Today I am showing a group of three rare women’s wrapper cloths from a sub-group of the Yoruba people of south western Nigeria. The Igbomina are a cluster of ancient Yoruba kingdoms centred around small towns and villages to the south west of the city of Ilorin in what is now Kwara State. Unlike Ilorin, which was and still is one of the major centres of narrow strip aso oke cloth weaving by Yoruba men, there were rather few narrow strip weavers among the Igbomina. Instead it was known for the wider cloths woven by women on the upright single heddle loom. As recently as the 1960s almost all Igbomina Yoruba households would have included one or more women weavers, producing cloths both for use within the family and for sale in the market.
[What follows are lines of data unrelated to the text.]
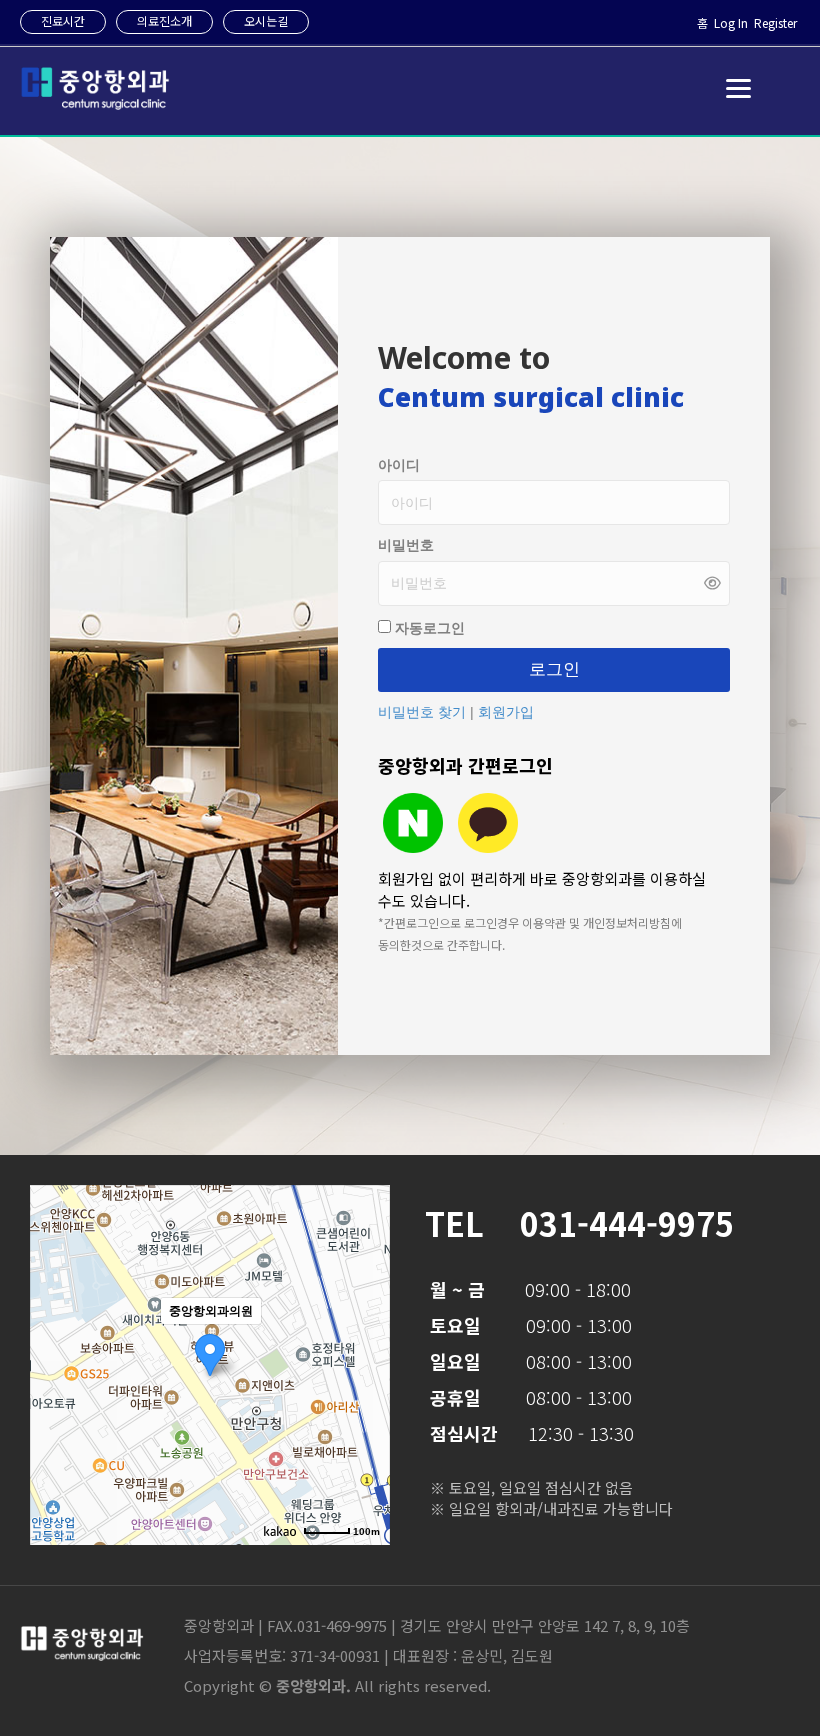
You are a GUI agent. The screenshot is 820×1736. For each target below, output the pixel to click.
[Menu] (738, 89)
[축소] (365, 1362)
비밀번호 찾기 (424, 712)
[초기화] (365, 1400)
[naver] (413, 823)
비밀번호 (406, 545)
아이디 (399, 465)
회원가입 (506, 712)
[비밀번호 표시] (712, 583)
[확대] (365, 1329)
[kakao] (488, 823)
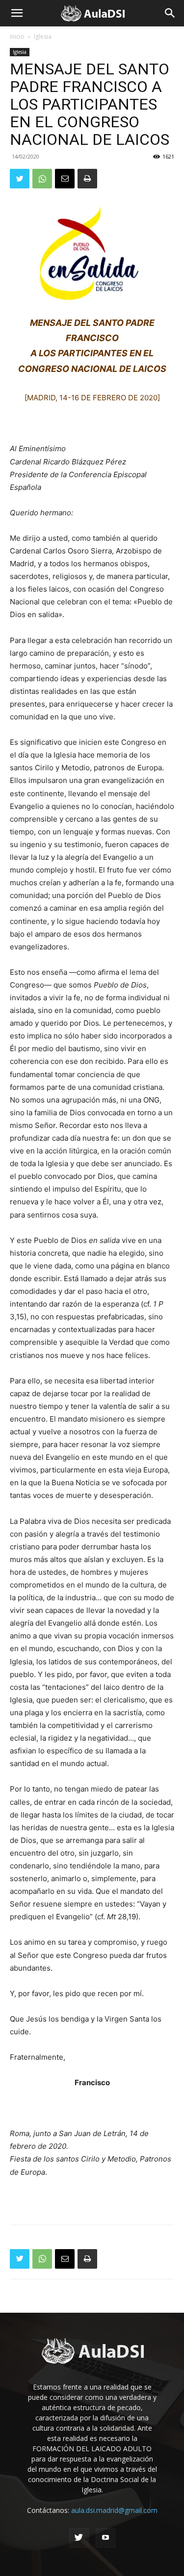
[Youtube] (105, 2538)
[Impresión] (87, 178)
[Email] (65, 178)
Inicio (17, 36)
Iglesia (43, 36)
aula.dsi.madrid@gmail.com (114, 2510)
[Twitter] (19, 178)
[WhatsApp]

Although blue and white warp striped cloths woven from local hand spun cotton dyed with indigo were the mainstay of everyday weaving for Igbomina Yoruba women, as they were for most other Yoruba women weavers, there were also a number of more distinctive forms produced as very localised variants within a pan-Igbomina tradition of prestige wedding cloths. These three cloths are fine examples of one such style. Called “elejo” or “owner of a snake,” the name refers to the elongated criss-cross pattern of supplementary weft float decoration which is the main design feature of the cloths, and is said locally to resemble the pattern on the back of a python.
Found only in a small group of villages called Isin near the town of Oke Onigbin (“the hill of snails”) elejo cloths were the most prestigious and complex of a series of cloths that a woman would weave in preparation for her daughter’s wedding and would present to the bride as part of her trousseau. Only in the wealthiest families or those where the mother was a particularly skilled and dedicated weaver was the elejo wrapper produced, others made do with one or more of the simpler designs.
Woven from hand spun local cotton and dyed with indigo, these cloths varied in design, with some such as the above example combining the snake motif with others such as stylized animals and birds, the rectangular Koran board etcetera. They date from between about 1900 and 1950.
For all of them however the snake motif remained the dominant design feature, allowing us to distinguish these cloths from other styles of marriage cloth woven in neighbouring areas. In fact each locality, at least in this part of the Igbomina area, seems to have had it’s only distinctive variation on the prestige marriage cloth tradition. So far I have been able to identify only three or four of these through field collecting, while other styles I have found in markets remain to be pinned down to a specific geographical origin.